Wilkins played in eight spring training games for the White Sox in March and April 2012. After spring training, he was assigned to the Birmingham Barons, the Double-A affiliate of the White Sox. He hit .239 with 17 homers and 69 RBI. He returned to Birmingham to start 2013 and was in 67 games and hit .288 with 10 homers and 49 RBI. He was promoted to the Triple-A Charlotte Knights of the International League, where he hit .265 in 58 games with seven homers and 30 RBI.

In 2014 with Charlotte, Wilkins played in 127 games and batted .293 with 30 home runs and 85 RBI.

On August 31, 2014, the White Sox purchased his contract and promoted him to the major leagues. He was hitless in four at-bats with three strikeouts in his debut. His first hit was a double to right field off of Carlos Carrasco of the Cleveland Indians on September 7. In 17 games, Wilkins had six hits in 43 at-bats, with two doubles.

===Toronto Blue Jays===
Wilkins was claimed on waivers by the Toronto Blue Jays on March 29, 2015, and optioned to the Triple-A Buffalo Bisons. In 21 games, he hit .264 and he was then designated for assignment by the Blue Jays on May 2.

===Los Angeles Dodgers===
Wilkins was traded to the Los Angeles Dodgers for cash considerations on May 3, 2015. In 105 games for the Triple–A Oklahoma City Dodgers, Wilkins hit .249 with 18 home runs and 70 RBI. He was designated for assignment by the Dodgers on September 3.

===Milwaukee Brewers===
On September 6, 2015, Wilkins was claimed off waivers by the Baltimore Orioles. The Orioles designated him for assignment on November 25 and he was claimed off waivers by the Seattle Mariners on December 2. He was then claimed off waivers by the Texas Rangers on December 14. On December 23, Wilkins was claimed off waivers by the Milwaukee Brewers. He made 26 appearances for Milwaukee in 2016, going 3–for–24 (.125) with one home run and three RBI. On October 28, 2016, Wilkins was removed from the 40–man roster and sent outright to the Triple–A Colorado Springs SkySox. He elected free agency following the season on November 7.

===Sugar Land Skeeters===
On April 19, 2017, Wilkins signed with the Sugar Land Skeeters of the Atlantic League of Professional Baseball. In 43 games for the Skeeters, he hit .318/.406/.643 with 13 home runs and 34 RBI.

===Minnesota Twins===
On June 12, 2017, Wilkins signed a minor league deal with the Minnesota Twins. In 61 games for the Double–A Chattanooga Lookouts, he hit .254/.358/.474 with 12 home runs and 44 RBI. Wilkins elected free agency following the season on November 6.

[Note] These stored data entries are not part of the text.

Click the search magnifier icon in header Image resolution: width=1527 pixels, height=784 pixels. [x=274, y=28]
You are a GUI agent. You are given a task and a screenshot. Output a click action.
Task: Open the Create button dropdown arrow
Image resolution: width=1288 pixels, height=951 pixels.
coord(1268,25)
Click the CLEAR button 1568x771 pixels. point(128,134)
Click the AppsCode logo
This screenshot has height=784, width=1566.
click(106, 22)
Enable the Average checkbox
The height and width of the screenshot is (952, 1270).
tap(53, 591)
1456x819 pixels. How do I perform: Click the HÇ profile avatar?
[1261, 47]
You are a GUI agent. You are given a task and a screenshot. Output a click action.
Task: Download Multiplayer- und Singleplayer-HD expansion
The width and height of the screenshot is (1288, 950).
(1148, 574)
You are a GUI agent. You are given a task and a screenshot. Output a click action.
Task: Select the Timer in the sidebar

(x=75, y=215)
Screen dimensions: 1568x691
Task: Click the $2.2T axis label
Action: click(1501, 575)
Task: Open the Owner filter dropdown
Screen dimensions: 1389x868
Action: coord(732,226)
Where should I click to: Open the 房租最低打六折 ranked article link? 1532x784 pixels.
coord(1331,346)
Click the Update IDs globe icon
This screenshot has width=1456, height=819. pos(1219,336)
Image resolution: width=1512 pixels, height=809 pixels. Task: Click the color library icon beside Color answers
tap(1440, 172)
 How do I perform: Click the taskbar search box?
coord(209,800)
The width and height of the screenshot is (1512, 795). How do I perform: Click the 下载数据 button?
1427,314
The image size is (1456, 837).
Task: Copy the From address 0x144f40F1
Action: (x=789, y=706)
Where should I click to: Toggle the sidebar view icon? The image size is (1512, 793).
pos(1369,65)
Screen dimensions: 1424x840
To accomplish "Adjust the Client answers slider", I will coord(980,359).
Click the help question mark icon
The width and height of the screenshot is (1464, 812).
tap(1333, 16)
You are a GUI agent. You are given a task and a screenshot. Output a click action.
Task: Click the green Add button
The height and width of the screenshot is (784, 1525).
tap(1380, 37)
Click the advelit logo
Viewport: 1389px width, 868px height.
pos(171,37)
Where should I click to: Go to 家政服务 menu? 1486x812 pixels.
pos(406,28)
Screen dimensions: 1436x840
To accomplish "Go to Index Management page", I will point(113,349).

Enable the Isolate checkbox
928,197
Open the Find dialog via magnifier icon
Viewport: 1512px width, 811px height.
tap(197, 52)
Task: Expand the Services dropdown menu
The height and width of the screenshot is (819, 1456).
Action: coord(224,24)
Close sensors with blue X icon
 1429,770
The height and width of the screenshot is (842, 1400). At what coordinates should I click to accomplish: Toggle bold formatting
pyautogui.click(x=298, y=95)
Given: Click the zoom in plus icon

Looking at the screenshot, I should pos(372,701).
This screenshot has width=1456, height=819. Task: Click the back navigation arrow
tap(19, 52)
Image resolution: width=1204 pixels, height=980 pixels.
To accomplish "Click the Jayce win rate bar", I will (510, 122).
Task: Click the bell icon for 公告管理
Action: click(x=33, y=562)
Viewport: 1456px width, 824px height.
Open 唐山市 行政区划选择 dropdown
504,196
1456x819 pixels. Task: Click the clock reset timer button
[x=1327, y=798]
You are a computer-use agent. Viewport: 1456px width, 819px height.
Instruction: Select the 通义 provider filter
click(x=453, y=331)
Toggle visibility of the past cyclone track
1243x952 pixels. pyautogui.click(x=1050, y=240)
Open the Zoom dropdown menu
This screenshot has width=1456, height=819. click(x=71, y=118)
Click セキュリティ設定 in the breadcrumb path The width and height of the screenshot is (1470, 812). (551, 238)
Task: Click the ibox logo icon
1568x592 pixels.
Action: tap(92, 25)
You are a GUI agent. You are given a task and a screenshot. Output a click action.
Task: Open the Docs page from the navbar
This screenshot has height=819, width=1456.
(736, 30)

On January 25, 2018, Wilkins re–signed with the Twins organization on a minor league contract. He played in 45 games split between Chattanooga and the Triple–A Rochester Red Wings, hitting .200/.349/.400 with nine home runs and 17 RBI. Wilkins elected free agency following the season on November 2.

===Atlanta Braves===
On January 19, 2019, Wilkins signed a minor league contract with the Atlanta Braves organization. He split the season between the rookie–level Gulf Coast League Braves, High–A Florida Fire Frogs, and Double–A Mississippi Braves. In 58 games for the three affiliates, Wilkins slashed .176/.285/.319 with seven home runs and 18 RBI. He elected free agency following the season on November 4.